L’autre mode de contrôle est beaucoup plus direct et est adapté aux aéronefs dont la trajectoire de mission, n’est pas définie de manière stricte avant le décollage. Elle consiste à suivre en permanence l’aéronef concerné, en utilisant les radars et d’autres moyens, et à lui donner directement des ordres. Ces ordres sont destinés soit à éviter une collision, soit à permettre d’effectuer la mission. C’est ainsi que les intercepteurs et les avions effectuant des appuis de troupes au sol sont souvent guidés vers leur cible par un contrôleur aérien (depuis une station au sol ou en vol).
Les deux modes peuvent interférer quand un vol suivi dans un mode est (ou devient) prioritaire par rapport à un vol suivi dans l’autre.

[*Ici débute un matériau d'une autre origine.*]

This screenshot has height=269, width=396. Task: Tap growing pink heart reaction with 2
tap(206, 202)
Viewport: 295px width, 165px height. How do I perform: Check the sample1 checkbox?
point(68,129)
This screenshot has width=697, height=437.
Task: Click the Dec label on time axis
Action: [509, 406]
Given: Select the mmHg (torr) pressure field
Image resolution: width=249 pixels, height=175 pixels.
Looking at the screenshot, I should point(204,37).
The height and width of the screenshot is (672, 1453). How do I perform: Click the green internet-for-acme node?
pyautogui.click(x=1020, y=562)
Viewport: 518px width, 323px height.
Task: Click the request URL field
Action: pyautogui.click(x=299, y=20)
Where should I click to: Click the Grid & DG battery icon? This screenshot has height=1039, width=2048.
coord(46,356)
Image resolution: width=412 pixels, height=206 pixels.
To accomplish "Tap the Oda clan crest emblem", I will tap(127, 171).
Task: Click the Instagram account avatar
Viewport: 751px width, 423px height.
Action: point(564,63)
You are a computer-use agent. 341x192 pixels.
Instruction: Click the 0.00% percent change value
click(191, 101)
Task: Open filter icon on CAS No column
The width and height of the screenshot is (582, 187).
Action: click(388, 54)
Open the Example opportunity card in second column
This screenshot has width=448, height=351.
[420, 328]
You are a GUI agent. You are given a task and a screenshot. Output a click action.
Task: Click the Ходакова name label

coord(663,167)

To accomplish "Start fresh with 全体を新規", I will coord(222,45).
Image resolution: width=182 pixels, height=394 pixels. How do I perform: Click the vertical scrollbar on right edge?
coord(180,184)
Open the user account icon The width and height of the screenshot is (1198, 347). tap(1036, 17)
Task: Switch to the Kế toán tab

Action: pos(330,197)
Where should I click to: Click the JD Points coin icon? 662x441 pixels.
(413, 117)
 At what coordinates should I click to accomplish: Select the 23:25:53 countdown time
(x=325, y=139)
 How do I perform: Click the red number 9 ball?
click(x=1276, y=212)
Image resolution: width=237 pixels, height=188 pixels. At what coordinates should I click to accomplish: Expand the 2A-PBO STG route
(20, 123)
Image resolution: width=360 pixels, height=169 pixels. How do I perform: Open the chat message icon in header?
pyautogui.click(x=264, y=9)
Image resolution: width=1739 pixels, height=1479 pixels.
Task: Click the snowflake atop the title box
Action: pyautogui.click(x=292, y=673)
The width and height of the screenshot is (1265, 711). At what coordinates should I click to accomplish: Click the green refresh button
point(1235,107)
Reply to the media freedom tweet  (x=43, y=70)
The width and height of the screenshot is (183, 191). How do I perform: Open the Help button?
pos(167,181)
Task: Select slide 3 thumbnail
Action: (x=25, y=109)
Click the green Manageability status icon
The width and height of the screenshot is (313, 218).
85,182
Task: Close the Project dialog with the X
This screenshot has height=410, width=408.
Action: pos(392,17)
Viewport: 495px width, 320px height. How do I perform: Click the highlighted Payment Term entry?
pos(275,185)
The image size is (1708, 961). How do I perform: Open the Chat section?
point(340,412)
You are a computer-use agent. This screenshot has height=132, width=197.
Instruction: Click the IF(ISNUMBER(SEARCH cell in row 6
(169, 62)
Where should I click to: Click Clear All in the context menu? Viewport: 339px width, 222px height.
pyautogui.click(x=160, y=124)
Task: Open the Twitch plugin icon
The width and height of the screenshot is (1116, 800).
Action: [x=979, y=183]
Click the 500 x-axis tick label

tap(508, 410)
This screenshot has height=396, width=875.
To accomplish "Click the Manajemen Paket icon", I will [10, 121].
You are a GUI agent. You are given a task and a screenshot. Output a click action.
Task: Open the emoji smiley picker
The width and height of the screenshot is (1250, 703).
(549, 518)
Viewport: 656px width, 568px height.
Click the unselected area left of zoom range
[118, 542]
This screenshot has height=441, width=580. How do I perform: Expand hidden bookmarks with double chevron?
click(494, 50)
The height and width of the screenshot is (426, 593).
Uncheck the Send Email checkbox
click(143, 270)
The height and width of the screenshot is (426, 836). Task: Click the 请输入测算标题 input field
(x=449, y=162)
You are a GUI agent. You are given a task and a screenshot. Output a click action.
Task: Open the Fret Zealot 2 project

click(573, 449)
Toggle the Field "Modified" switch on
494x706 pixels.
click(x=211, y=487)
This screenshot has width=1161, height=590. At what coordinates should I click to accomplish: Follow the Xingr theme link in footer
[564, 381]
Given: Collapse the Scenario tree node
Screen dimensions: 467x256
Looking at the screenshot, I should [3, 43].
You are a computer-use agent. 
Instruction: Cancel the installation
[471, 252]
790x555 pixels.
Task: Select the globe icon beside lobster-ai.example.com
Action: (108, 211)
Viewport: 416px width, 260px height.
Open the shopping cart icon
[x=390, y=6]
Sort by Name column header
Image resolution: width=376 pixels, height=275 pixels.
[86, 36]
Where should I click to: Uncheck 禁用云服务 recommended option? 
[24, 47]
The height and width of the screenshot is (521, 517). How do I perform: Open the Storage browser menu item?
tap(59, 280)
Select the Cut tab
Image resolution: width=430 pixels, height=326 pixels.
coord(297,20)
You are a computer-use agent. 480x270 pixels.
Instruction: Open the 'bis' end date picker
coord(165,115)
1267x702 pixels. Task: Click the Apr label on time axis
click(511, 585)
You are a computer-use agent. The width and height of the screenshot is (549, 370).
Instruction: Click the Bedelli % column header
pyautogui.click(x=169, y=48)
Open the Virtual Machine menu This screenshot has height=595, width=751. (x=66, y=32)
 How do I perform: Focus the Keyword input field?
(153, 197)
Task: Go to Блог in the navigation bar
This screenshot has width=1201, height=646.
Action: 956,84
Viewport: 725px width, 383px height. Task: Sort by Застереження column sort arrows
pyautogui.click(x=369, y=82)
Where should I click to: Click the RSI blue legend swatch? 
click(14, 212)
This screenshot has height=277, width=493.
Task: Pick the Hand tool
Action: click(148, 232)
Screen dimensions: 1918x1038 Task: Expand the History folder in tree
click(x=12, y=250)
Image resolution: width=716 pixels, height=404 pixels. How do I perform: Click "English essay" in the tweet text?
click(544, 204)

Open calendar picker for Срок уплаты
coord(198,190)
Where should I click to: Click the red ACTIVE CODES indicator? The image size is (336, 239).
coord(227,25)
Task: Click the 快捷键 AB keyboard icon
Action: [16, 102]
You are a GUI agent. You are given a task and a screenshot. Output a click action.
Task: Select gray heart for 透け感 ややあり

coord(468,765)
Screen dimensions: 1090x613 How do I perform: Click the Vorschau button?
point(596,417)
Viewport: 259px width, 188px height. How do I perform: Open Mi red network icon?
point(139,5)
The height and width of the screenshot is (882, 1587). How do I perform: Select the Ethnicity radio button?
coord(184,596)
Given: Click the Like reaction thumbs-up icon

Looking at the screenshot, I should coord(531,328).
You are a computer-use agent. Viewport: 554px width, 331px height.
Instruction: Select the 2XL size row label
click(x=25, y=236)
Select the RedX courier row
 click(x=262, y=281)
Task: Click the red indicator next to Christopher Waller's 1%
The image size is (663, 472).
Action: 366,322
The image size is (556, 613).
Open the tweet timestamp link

Plusieurs raisons peuvent faire qu’il ne soit pas possible d’assurer la sécurité et/ou l’efficacité des moyens de contrôle « normaux ». La plus habituelle est l’impossibilité, là où le contrôle direct serait approprié, de suivre en permanence et avec précision l’aéronef concerné et son environnement. C’est généralement le cas des opérations en basse, voire très basse altitude, là où la détection radar ne fonctionne pas. Dans ces conditions, on définit des « boîtes », zones limitées à la fois par des frontières au sol et une tranche d’altitude. Elles sont réservées pendant une durée donnée à un ou plusieurs aéronefs (avions d’attaque au sol, hélicoptères ou drones) et interdites à tous les autres.